On 1/23/2013 1:53 PM, Richard Eckart de Castilho wrote:
> Am 23.01.2013 um 19:40 schrieb Marshall Schor <[email protected]>:
>
>> Although I like the refactoring solution, I think it only covers a subset of 
>> the
>> customizations possible.
> What additional customizations do you have in mind?

JCasGen is built on top of EMF's (Eclipse Modelling Framework's) design for
supporting combining generated code with handwritten parts.  See, for instance,
the EMF book (2nd edition), or this bit online of that book (section 2.4.3)
[1].  So users are able to do a wide variety of changes/customizations,
including replacing some of the generated code, extending interfaces, add or
change instance variables, methods, comments, etc.  I'm not saying they have
done this, but they can.  It's a source-code transformation - new source is
generated, so the kinds of changes are pretty wide open.

-Marshall

[1] http://www.informit.com/articles/article.aspx?p=1323360&seqNum=4
>
>> I wonder if running JCasGen could be arranged to not update the target if
>> there's no change in the source - either literally, or via time-stamps (like
>> "make" does).
> As I recall, a non-default SVN parameter (use-commit-times = yes) needs to be 
> set so that the time stamp on a check-out reflects the commit time.
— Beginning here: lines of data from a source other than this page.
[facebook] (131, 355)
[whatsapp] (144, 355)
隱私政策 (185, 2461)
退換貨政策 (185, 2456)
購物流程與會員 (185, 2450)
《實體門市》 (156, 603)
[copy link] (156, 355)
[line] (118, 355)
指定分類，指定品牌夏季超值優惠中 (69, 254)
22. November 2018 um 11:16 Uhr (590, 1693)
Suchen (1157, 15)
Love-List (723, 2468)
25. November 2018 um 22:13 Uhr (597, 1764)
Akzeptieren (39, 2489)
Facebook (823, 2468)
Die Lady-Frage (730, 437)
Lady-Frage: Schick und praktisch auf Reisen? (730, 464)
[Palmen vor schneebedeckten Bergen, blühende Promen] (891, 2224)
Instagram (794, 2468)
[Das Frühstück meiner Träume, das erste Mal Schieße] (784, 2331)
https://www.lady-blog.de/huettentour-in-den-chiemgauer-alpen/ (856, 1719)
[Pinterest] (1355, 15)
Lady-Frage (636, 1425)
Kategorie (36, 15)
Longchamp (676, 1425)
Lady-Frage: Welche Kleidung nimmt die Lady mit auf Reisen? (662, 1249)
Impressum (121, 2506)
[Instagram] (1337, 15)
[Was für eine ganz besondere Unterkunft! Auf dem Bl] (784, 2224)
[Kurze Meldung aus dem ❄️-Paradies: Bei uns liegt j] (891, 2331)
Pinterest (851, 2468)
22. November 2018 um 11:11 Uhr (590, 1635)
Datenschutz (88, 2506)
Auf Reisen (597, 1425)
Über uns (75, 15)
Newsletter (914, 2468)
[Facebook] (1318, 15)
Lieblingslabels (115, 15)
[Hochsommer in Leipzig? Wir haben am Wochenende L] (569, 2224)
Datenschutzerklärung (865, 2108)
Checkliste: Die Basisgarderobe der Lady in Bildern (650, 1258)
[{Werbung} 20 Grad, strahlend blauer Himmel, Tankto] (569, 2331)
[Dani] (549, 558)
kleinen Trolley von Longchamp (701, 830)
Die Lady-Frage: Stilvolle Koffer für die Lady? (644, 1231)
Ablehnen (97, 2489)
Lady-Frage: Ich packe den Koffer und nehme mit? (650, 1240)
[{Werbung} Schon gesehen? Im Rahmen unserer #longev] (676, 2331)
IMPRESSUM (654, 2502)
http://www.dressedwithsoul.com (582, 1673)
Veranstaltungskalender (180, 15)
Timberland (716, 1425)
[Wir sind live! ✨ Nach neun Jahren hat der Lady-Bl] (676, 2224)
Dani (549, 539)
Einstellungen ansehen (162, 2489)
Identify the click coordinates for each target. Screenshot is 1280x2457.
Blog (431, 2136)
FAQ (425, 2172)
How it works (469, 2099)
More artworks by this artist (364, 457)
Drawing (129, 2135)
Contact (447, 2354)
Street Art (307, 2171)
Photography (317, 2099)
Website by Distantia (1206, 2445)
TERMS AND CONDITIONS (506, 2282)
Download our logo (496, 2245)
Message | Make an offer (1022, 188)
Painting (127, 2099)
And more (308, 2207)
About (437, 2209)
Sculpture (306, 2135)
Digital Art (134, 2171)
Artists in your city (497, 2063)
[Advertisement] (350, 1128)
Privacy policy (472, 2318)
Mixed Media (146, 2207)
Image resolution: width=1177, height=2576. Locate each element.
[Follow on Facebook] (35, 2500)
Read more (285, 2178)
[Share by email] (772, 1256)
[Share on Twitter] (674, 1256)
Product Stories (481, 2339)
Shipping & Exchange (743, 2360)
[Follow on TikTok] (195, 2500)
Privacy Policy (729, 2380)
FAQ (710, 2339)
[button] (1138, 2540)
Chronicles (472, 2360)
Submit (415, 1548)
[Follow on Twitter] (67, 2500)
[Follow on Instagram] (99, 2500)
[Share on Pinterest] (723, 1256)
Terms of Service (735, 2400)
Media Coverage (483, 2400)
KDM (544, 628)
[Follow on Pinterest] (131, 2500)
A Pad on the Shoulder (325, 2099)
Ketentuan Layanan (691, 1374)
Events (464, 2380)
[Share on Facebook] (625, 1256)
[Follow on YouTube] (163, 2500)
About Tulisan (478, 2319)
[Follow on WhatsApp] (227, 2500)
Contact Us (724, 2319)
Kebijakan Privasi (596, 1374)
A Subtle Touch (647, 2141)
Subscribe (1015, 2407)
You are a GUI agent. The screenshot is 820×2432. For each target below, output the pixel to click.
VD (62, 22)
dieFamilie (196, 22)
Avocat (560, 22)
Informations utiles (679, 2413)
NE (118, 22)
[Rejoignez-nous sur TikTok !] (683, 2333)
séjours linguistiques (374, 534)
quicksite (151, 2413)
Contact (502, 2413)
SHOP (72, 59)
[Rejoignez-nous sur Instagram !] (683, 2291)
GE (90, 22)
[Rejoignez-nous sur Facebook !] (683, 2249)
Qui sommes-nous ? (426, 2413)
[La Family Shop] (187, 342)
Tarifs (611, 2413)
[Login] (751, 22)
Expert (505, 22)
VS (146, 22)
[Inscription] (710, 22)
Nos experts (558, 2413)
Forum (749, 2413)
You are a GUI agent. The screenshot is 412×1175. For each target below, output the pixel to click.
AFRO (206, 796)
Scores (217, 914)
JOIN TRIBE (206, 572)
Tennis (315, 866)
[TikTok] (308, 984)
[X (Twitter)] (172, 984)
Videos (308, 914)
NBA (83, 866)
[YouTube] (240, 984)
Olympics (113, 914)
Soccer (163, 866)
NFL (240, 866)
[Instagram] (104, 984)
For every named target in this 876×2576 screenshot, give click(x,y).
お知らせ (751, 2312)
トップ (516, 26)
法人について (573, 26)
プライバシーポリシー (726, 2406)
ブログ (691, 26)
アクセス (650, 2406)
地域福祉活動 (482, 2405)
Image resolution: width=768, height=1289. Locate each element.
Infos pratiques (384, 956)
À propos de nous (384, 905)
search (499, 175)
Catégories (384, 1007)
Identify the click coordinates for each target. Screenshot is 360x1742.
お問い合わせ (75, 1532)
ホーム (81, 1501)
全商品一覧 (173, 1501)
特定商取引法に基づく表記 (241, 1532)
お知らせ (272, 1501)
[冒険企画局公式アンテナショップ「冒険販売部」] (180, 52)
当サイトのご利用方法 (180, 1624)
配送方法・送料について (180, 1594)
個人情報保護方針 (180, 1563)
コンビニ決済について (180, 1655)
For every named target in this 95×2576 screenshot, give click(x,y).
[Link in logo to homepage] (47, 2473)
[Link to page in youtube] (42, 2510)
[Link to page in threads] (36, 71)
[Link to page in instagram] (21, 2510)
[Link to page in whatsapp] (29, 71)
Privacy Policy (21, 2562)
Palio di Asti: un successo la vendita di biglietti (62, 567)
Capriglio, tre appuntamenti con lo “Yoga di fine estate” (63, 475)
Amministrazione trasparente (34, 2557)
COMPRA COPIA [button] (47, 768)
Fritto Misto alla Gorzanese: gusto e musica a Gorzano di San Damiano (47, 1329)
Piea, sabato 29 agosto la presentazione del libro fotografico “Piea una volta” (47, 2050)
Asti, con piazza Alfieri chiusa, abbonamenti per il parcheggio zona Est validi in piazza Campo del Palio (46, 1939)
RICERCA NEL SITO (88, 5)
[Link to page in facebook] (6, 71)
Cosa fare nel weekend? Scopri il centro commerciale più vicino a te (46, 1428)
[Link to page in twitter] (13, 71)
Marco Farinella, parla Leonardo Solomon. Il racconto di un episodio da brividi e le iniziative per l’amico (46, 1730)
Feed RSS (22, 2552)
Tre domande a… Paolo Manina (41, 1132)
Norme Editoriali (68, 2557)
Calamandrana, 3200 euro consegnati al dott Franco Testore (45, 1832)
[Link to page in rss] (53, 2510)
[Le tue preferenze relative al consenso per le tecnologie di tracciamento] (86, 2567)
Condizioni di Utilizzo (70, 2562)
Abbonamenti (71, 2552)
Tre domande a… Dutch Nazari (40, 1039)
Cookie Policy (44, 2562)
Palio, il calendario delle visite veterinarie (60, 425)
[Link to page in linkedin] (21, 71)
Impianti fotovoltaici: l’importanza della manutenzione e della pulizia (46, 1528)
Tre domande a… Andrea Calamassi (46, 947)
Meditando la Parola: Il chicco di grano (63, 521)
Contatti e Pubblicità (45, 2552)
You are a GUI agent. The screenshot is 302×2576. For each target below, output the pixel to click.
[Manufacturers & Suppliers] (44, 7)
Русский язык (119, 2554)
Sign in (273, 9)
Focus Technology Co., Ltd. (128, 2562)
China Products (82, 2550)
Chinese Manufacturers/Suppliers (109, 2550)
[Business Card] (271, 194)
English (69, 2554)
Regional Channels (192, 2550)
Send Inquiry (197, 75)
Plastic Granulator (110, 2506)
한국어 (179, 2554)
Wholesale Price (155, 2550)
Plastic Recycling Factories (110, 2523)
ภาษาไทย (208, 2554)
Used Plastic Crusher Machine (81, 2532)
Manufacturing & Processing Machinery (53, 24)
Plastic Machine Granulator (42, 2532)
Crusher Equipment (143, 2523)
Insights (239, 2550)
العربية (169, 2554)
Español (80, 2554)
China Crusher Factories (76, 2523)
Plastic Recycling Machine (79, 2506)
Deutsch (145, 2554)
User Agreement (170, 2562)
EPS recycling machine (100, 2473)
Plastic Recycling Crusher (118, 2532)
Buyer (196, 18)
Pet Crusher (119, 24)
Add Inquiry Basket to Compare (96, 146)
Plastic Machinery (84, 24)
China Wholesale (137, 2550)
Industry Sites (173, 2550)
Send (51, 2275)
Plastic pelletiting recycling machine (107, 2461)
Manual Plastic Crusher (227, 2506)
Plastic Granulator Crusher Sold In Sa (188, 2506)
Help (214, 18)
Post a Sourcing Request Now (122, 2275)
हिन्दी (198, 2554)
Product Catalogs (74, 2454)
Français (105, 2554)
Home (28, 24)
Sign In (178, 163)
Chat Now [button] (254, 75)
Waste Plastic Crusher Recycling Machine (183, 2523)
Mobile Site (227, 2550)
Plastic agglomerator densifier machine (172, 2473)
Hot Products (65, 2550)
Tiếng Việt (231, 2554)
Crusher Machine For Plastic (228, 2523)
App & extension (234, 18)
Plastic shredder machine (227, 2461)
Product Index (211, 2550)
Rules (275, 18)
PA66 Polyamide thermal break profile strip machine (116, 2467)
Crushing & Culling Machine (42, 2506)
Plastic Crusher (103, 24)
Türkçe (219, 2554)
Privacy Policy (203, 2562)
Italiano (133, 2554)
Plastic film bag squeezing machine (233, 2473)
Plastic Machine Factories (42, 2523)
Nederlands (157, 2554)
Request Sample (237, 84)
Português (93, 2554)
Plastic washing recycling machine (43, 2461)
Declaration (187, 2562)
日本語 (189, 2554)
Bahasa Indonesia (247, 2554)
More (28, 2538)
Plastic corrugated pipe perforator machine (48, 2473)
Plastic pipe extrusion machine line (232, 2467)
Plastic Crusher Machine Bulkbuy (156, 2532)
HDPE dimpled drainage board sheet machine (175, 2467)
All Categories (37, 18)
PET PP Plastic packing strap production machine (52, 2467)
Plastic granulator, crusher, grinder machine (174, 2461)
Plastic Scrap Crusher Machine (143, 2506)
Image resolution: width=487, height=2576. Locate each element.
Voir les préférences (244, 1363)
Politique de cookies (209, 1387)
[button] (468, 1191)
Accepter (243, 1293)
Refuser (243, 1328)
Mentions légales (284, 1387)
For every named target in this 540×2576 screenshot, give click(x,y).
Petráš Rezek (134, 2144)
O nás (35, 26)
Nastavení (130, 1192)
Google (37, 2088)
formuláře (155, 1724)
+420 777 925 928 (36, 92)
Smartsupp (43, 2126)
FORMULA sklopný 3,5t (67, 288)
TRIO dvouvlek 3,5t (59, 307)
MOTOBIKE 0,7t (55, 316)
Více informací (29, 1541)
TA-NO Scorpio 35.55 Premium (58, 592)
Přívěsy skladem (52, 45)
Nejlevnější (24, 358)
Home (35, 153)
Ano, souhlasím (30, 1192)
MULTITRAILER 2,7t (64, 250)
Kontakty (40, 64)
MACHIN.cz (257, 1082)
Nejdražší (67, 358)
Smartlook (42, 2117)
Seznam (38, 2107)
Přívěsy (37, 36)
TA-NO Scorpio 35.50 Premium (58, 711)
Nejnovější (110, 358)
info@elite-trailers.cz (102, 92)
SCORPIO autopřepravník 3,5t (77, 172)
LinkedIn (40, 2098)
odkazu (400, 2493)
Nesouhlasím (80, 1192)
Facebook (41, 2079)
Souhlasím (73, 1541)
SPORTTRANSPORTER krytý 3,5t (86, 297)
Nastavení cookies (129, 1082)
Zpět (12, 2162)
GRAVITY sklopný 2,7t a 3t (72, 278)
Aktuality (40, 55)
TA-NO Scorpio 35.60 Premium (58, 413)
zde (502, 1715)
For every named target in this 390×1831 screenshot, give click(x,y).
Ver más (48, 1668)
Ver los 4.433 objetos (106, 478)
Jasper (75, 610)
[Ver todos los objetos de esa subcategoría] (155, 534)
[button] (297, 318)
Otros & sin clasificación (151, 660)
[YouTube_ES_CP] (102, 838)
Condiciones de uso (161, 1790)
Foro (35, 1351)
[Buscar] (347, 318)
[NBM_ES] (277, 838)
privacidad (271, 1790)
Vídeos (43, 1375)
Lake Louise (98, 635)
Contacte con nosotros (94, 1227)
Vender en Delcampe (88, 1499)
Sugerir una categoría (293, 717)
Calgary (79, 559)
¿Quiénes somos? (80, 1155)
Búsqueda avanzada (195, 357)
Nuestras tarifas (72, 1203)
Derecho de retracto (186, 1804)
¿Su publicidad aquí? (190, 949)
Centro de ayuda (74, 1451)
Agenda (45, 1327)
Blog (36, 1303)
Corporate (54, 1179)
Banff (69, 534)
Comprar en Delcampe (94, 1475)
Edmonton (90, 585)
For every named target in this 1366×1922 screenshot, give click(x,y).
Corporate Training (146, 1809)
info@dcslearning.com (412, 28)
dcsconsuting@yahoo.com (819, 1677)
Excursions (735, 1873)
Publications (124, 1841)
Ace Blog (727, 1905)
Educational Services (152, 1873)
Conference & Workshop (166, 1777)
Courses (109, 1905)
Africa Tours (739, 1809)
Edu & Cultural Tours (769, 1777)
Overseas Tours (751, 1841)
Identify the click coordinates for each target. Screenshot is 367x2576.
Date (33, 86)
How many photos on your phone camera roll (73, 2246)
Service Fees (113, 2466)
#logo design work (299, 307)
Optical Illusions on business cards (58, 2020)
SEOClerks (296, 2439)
Unless 
> that would be set, the JCas classes would be regenerated at least once after 
> checkout. Literal regeneration, meaning without any variable parts in the 
> source, would probably be better. It could be considered to add some special 
> treatment to detect if the original file and a generated file are equal minus 
> formatting, so that a file is not updated if the customized version has been 
> passed e.g. through the Eclipse code formatter.
>
> -- Richard
>
>> On 1/23/2013 12:40 PM, Richard Eckart de Castilho wrote:
>>> Hi,
>>>
>>> getting the jcasgen-maven-plugin back on the radar reminds me of an issue 
>>> that has been bugging me for a while and is the reason why I couldn't 
>>> currently imagine using such a plugin:
>>>
>>> It is a feature of the JCas design that JCas wrappers can be customized, in 
>>> particularly methods can be added. The JCasGen preserves such 
>>> customizations, but it does add timestamp information to the JCas wrappers. 
>>> This makes it awkward to run jcasgen as part of the build with customized 
>>> classes and to keep those classes in SVN - it's just dirty every time. 
>>>
>>> A low-cost solution would be to allow disabling time-stamps in JCas 
>>> wrappers, just like it is possible for JavaDoc and was recently suggested 
>>> to save SVN-space. 
>>>
>>> Another more complex solution could be to refactor the JCas system so that 
>>> the JCasGen generates base classes (purely generated) and customizable 
>>> classes that inherit from these base classes. The latter would go to SVN 
>>> while the former would not, e.g. Token_Base and Token. Inheritance would be 
>>> between the base-classes mainly (e.g. Token_Base extends Annotation_Base).
>>>
>>> Are there any opinions or alternatives?